My greatest struggle is always wanting to be the best me in every capacity. It used to be that I just wanted to be the best, but I found that was always a let down because being at the top is never a great place to be. Instead, I struggle constantly to find the balance between being my greatest self in every area of my life and giving myself grace when I fail really hard or when I lose touch with reality of what is possible and what isn’t. That may sound vague, but I think as someone who is entrepreneurial there is a natural instinct to achieve and be great at everything. When I had a kid, I realized that thinking great in every capacity of life was possible is just a let down, instead I tell myself daily I have to find a way to just be my best for today. It is hard to remember what that looks like and some days are different than others.
"I tell myself daily I have to find a way to just be my best for today."
You do a wonderful job sharing your personal life in a professional space. How does this openness affect your client relationships?
I have found that when you are open, when you are a real human, people find a quick and instant connection to you. I believe the greatest way we can connect with others is by telling our story.
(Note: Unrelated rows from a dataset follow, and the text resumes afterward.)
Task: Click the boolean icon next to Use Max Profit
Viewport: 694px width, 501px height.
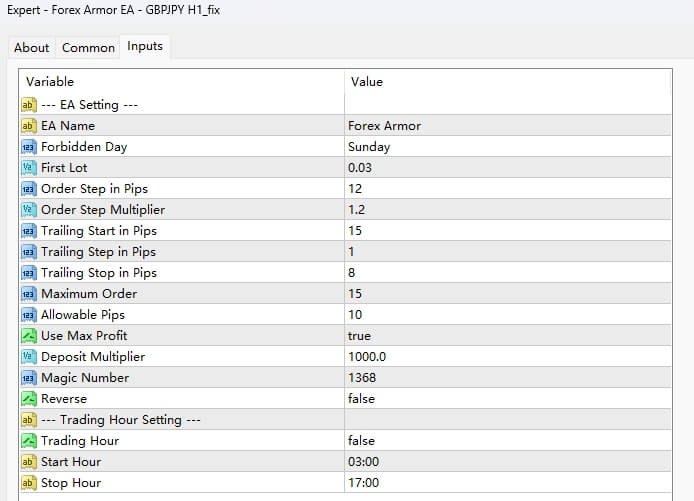Action: tap(28, 336)
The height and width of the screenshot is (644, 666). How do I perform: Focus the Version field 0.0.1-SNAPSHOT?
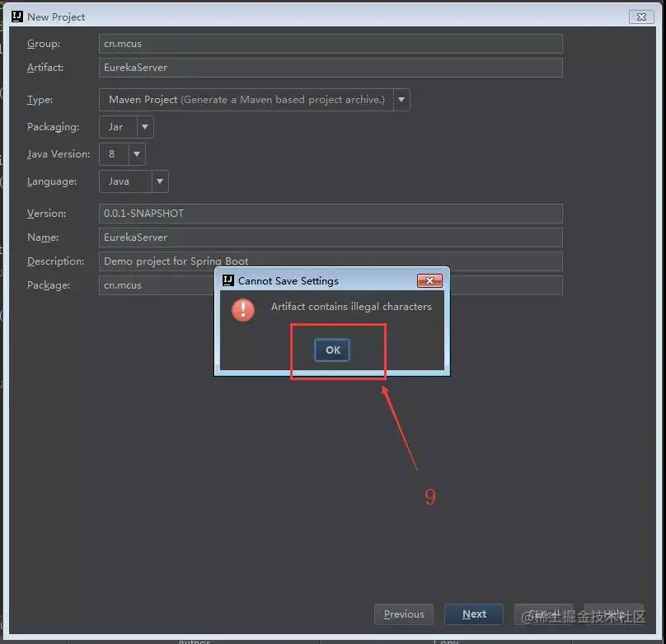coord(331,214)
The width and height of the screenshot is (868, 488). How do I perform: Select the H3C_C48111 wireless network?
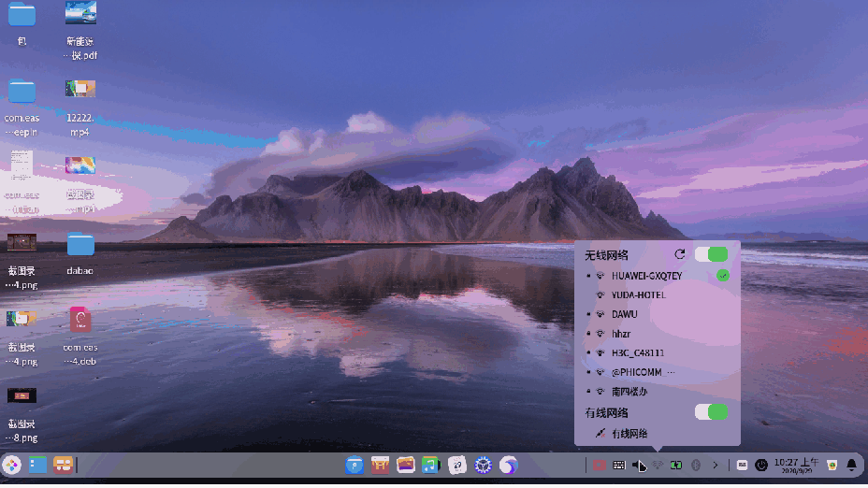(658, 352)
We all have one and a story gives us a place to connect with others. Each one of our clients has always found our blog and our story as a point of beginning a relationship with us and not a hinderance. I think it depends on how you want to be with your clients though. Everyone is different, but I like being connected to my clients and feeling like we could potentially be friends especially when we are doing consulting work. I want them to feel open with me and able to ask tough questions. Sharing our tough things, I think, makes the vulnerability happen faster so we can get the core quicker.
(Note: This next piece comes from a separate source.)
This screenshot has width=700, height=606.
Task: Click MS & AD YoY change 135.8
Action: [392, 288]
As you know well, freelancers are just as much small business owners as we are creatives, what are three tips for managing the nitty-gritty components of your business?
In all honesty, Mike handles so much of this. I tried and I am so so so bad at it. BUT we do hire an accountant, we hire a lawyer, we hire people to step alongside us to make sure we do it all right. We do use a ton of apps and have a Working Together about those tools we use, but setting aside a time each week to do it makes it easier.
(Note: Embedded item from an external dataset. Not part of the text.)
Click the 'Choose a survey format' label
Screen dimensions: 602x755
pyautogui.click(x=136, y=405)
You have built a large and engaged social following, what are your tips for creating a community around your brand?
My theory is you have to live great content to produce great content. People have very high bull shit meters these days, so though creating beautiful things is nice to see, I think people want connection and real stories. I think you can grow a following on making pretty things that are niche, but those are things you will quickly unfollow. To create a following of people who really engage and stick around even through the tough times you have in your life and your business you have to be real and live a life that you truly love alongside it. I think people can read through the lines when you are just phoning it in. That’s my theory. So I try really hard to share things that are both visually beautiful to me and bring me joy, along with real thoughts I am having about life and moments going on.
The 3 greatest attributes you need to be a freelance creative are:
A willingness to learn, A willingness to fail, and A passion for the work you are doing.